Slashing your risk of developing PMS by 35% really can be this easy

/Slashing your risk of developing PMS by 35% really can be this easy

Slashing your risk of developing PMS by 35% really can be this easy

cerealQuick question: Are you one of the lucky ladies who looks around at other women suffering from premenstrual blues, anxiety, discomfort and other woes in the last week of their monthly cycle–then you count your blessings that you don’t have premenstrual syndrome (PMS) yourself?

If you answered “yes”, then listen up: While you may not have PMS now, you could still develop it later in life.

That’s because lifestyle factors (such as diet, stress and exercise) and your sensitivity to hormones can change as the years go by. And one day you, too, could be knee deep in Twinkies, tear-soaked tissues and an endless loop of Bridgette Jones running on your DVD player.

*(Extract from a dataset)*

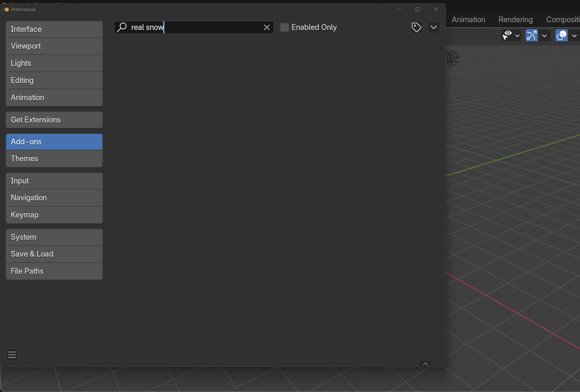Click the add-on tags filter icon
This screenshot has width=580, height=392.
point(416,28)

The good news? A 2011 study in the American Journal of Clinical Nutrition reveals an easy way for women who are free of PMS right now to lower their risk of developing it in the future:

Eat two to three daily servings of foods rich in vitamin B1 (thiamin)–such as fortified cereal, sunflower seeds, beans, green peas, asparagus and oats–totaling 1.9 mg. of the nutrient. This lowers your risk of developing PMS by 25% compared to women who eat fewer of these foods.

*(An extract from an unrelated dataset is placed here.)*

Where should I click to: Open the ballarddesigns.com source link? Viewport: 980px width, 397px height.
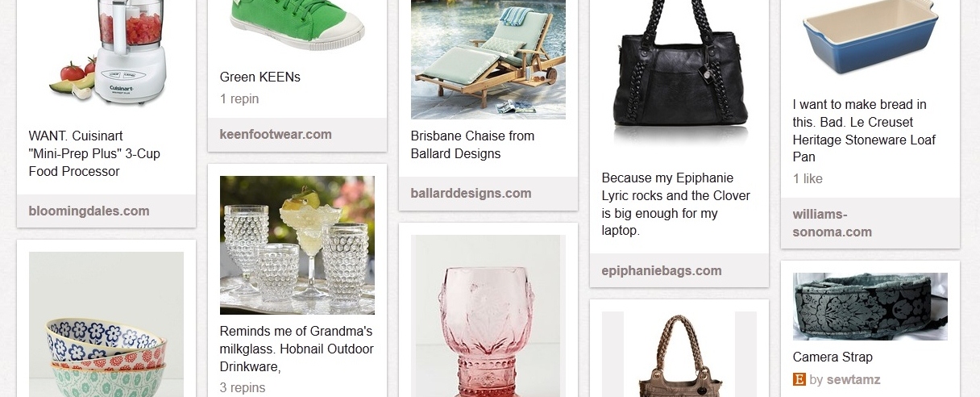pos(471,193)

Or eat one to two servings of cereal fortified with vitamin B2 (riboflavin) or other foods that contain it–such as soybeans, spinach, almonds, eggs and yogurt–totaling 2.5 mg. of this nutrient. This lowers your risk of developing PMS by 35% compared to women who eat fewer of these foods.

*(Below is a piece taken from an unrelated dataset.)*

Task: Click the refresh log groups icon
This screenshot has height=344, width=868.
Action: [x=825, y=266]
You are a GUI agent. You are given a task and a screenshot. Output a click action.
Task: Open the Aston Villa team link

Why do they work? Vitamins B1 and B2 help regulate brain chemicals that affect mood and pain sensitivity, such as serotonin and GABA–which get out of whack due to plunging estrogen in your premenstrual Week 4.

Not a fan of foods rich in B1 and B2? While the researchers of this study felt that food sources may enhance the PMS-thwarting effect due to other nutrients they contain, they suggest that supplementation would probably have a similar effect as food.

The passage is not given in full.